Thirty years ago, students fervently fought established military regimes with raw rice wine, Molotov cocktails, and endless debate about Karl Marx. Many avoided classrooms and believed that their priorities lay in something much crucial than academia: student activism.
That was the 1970s and 1980s. Now, times have changed and students no longer fight for freedom as they did in the past. College life has become harsh preparatory training to win in the ruthless competition for jobs after graduation. Likewise, student councils' pressing concerns of today are better cafeteria food, bike rentals, and interacting with exchange students.

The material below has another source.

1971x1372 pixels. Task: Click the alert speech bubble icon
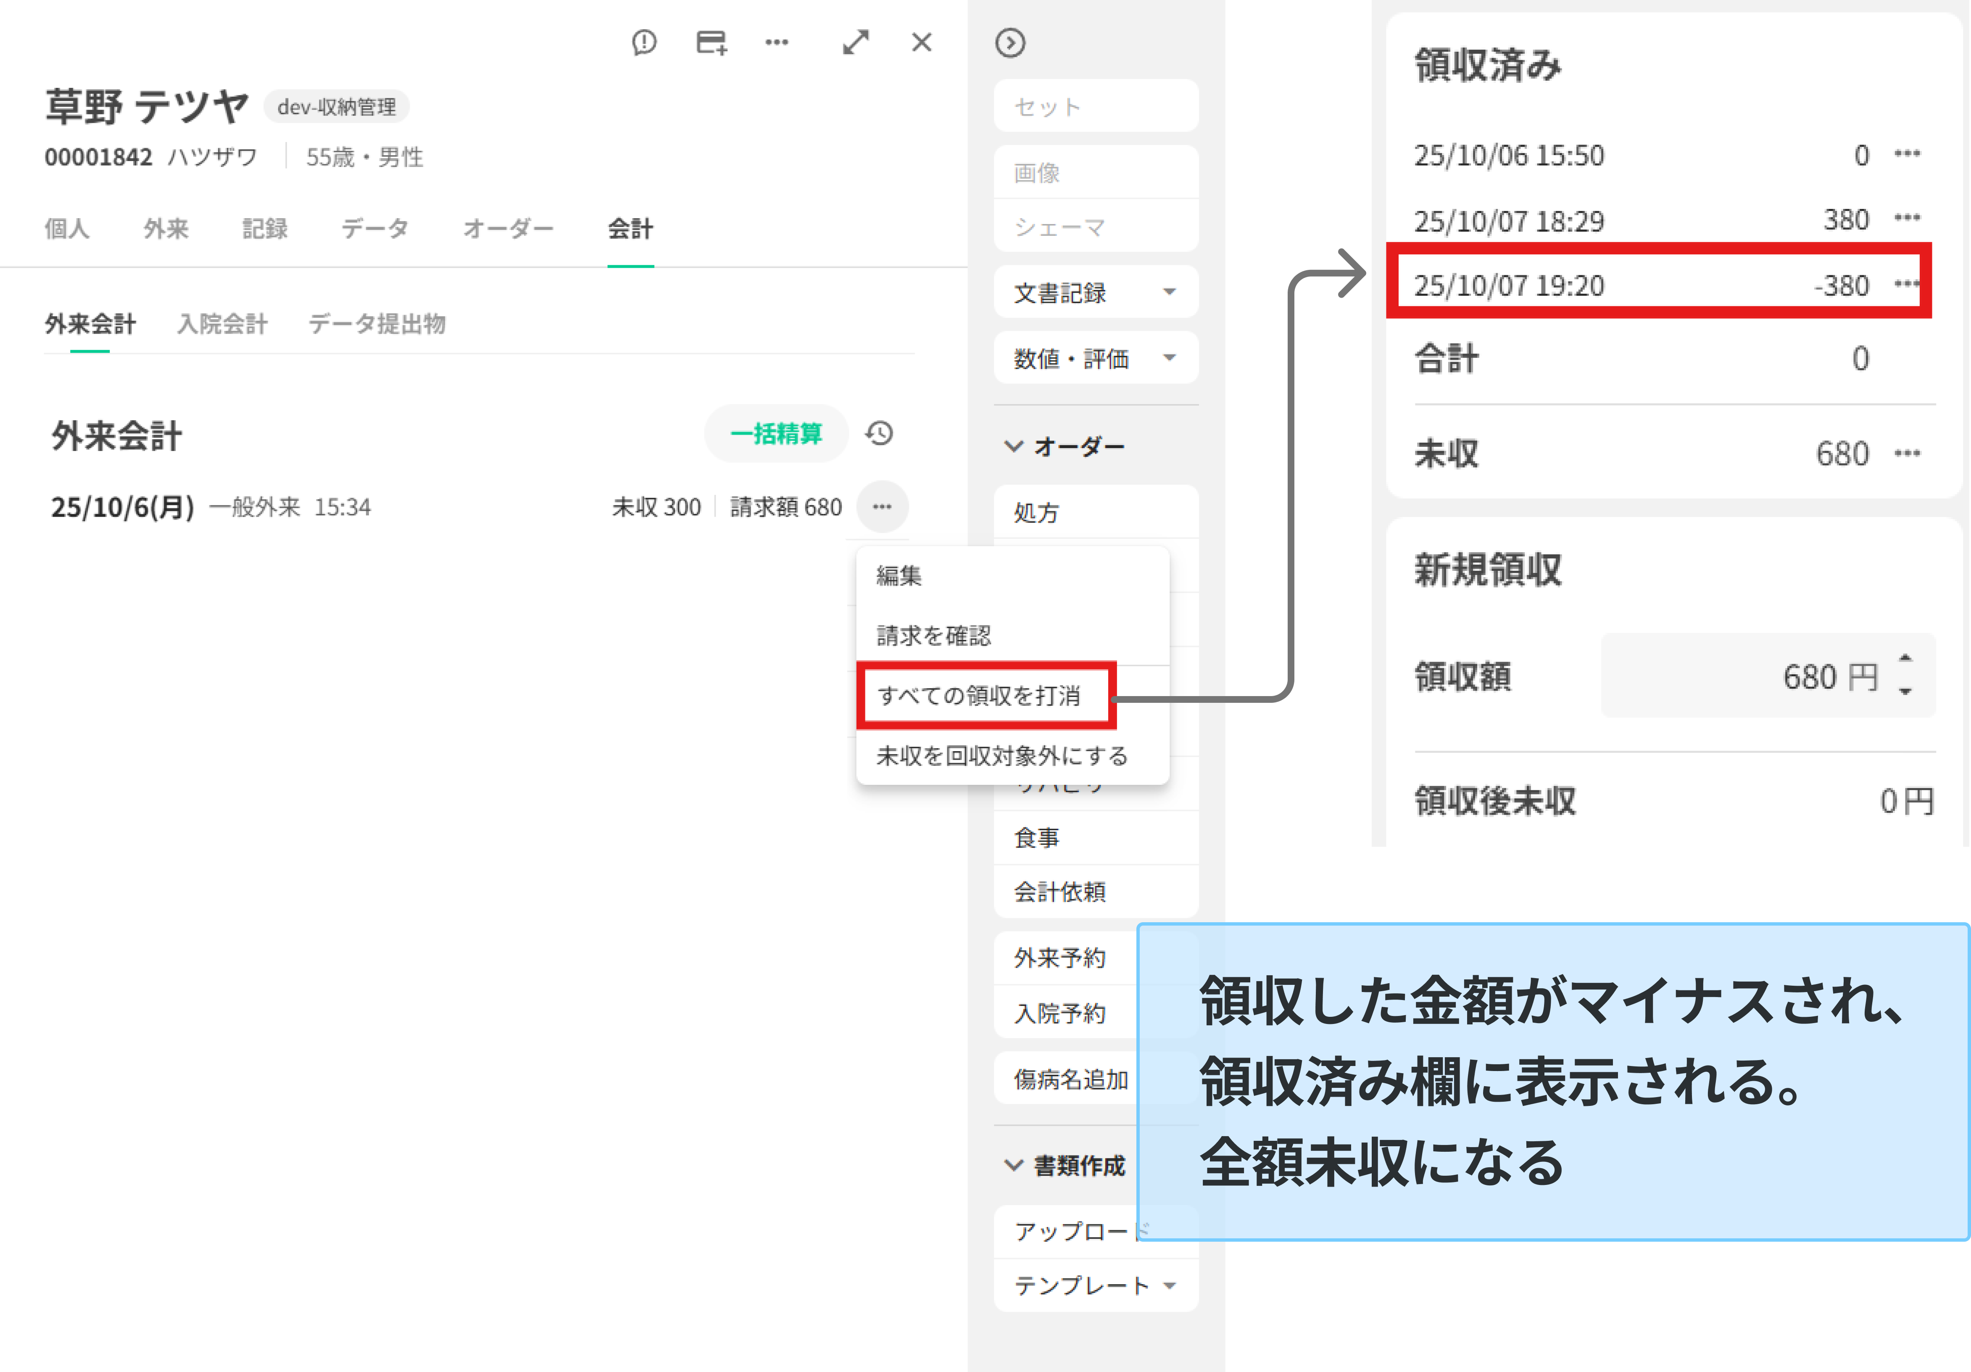pyautogui.click(x=644, y=42)
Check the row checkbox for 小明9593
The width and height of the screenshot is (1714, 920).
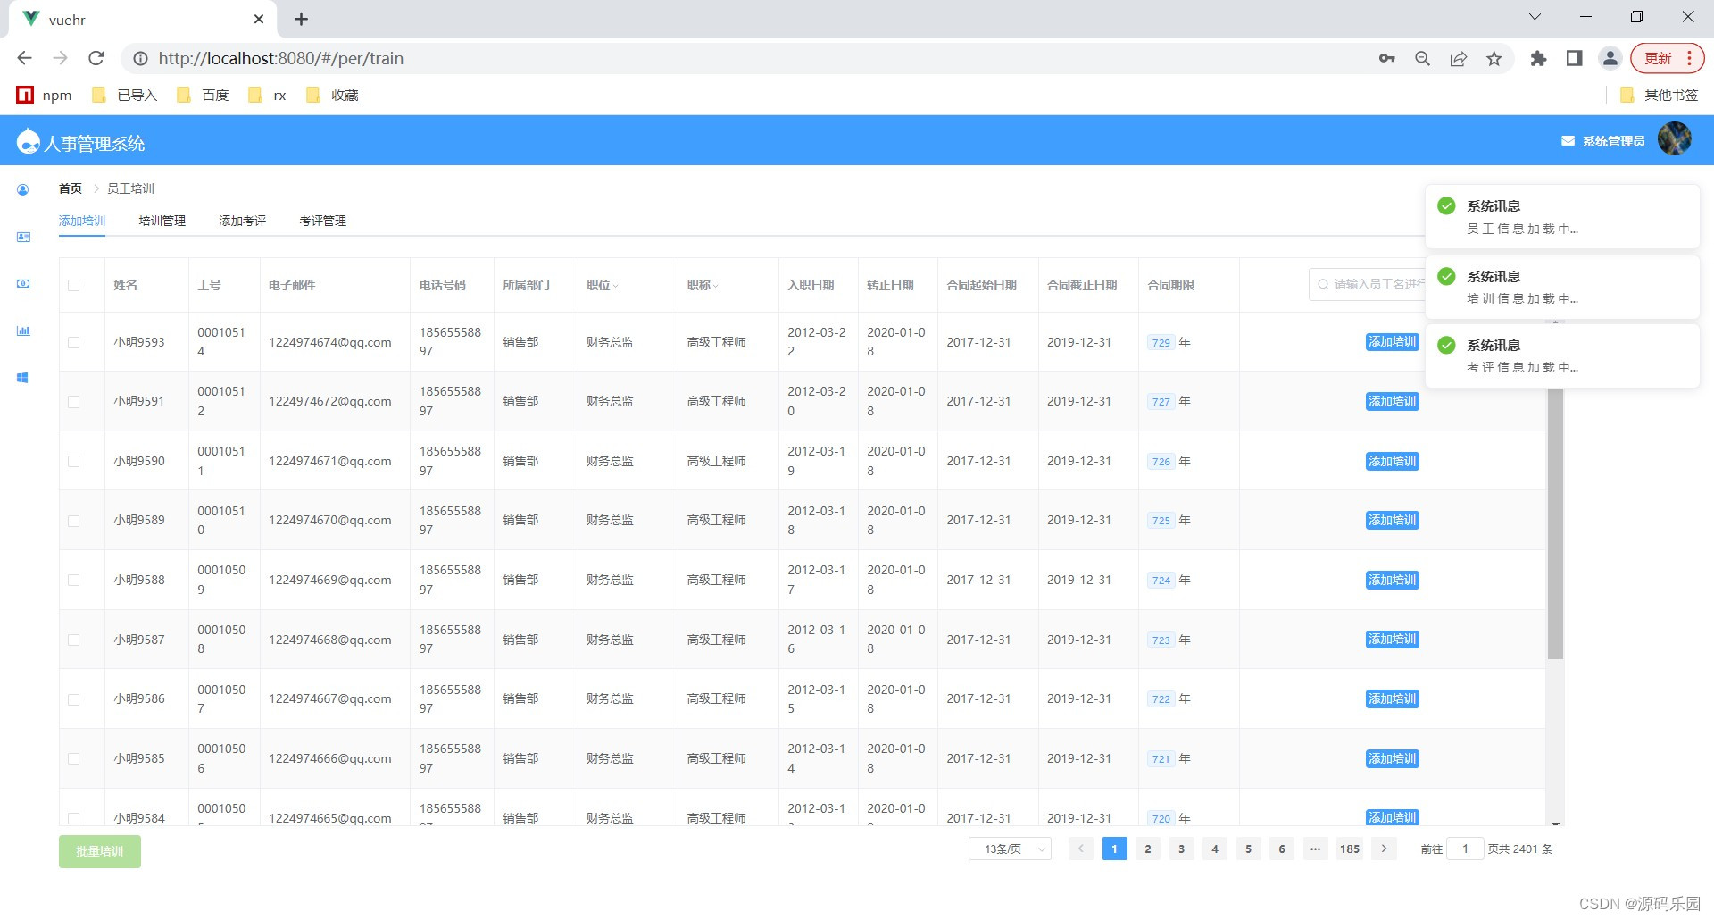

The new president of Yonsei University's student council, Yun Han-wool (Yonsei Univ., 3), was elected under the slogan "Moving out of Politics." Disapproval for student activism is also being shown at Korea University. Last May, the student president was impeached for the first time ever after coordinating demonstrations against the awarding of an honorary degree to Samsung Group Chairman Lee Kun-hee. The protesters claimed that Lee had mismanaged the company and was buying a degree by making contributions to the college. Meanwhile, Seoul National University has formed a watchdog group to monitor student council activities.
The Ewha Student Government Association (SGA), Ewha Dream, has taken a more neutral stance toward student activism. Under the election campaign slogan "Best Friends," the SGA aimed to approach their fellow students from a friendlier perspective and meet the needs of the students as well as addressing social problems. The head of the Planning Department of the SGA, Cheon Oh-bet, said, "The SGA is providing opportunities for students to have talks with prominent figures such as professor Hwang Woo-suk and is also trying to increase the participation levels of students regarding events such as the 4.19 Speak up." The 4.19 Speak Up Event was held in order to teach the students about the efforts of the past in the struggle for democracy. In addition, the event also dealt with recent social issues such as fundraising for the starving in the North and allowing students to have discussions with North Korean defectors. On Sep. 28, the SGA hosted a musical concert with college students from the North at Ewha.
"Hanchongryun," a union of leftist student activist, remains active with its official slogan being "Fight to Drive the U.S. Army out of the Korean Peninsula." Yet unlike in the past, Hanchongryun has lost significant respect, especially after the so-called "Yonsei Incident" in 1996, a confrontation between over 3,500 Hanchongryun members and 20, 000 riot police in Yonsei University which sparked an outcry about excessive student activism. Kim Han-na (International Studies, 2) also noted that the emergence of the Internet is lessening the importance of student activism because students can discuss political matters in the cyber-world more freely and effectively than they can through protests.
To those who remember the crucial role of student activism in the 1970s and 1980s, this trend of avoiding activism is generally unwelcome. Some professors worry that students are losing political awareness. "College students are absorbed in the logic of competition brought by neo-liberalism rather than a sincere care for the whole community," said Kim Se-kyun (Politics), a Seoul National University politics professor. Yet other professors accept the shift in values as natural. Choi Byung-il (International Studies) who recalls his days of being a student activist himself says, "There is no substantial reason for students to form movements nowadays. Times have changed and so have our ideals."
Peter Beck, the North East Asia Project Director of the International Crisis Group, emphasizes the importance of individual responsibility. "Certainly the transformation age [from political dictatorship to democracy] is gone now and a cry for democracy is no longer here. Nonetheless, student activism still exists in a rather violent form as was seen in the student demonstration to destroy the MacArthur Statute. Such movements should find a middle ground, a more peaceful measure by which each individual can sustain a healthy political conscience," says Beck. Like the apolitical student activism in Korea today, universities in the United States seem to follow a similar path where students tend to concentrate more on their individual studies than political issues. "When I attended Berkley, a university well-reputed for its active student movements, fervent anti-Vietnamese war and free-speech movements were prevalent. I don't see much anti-Iraqi war movements nor any other political activism by students today," says Beck.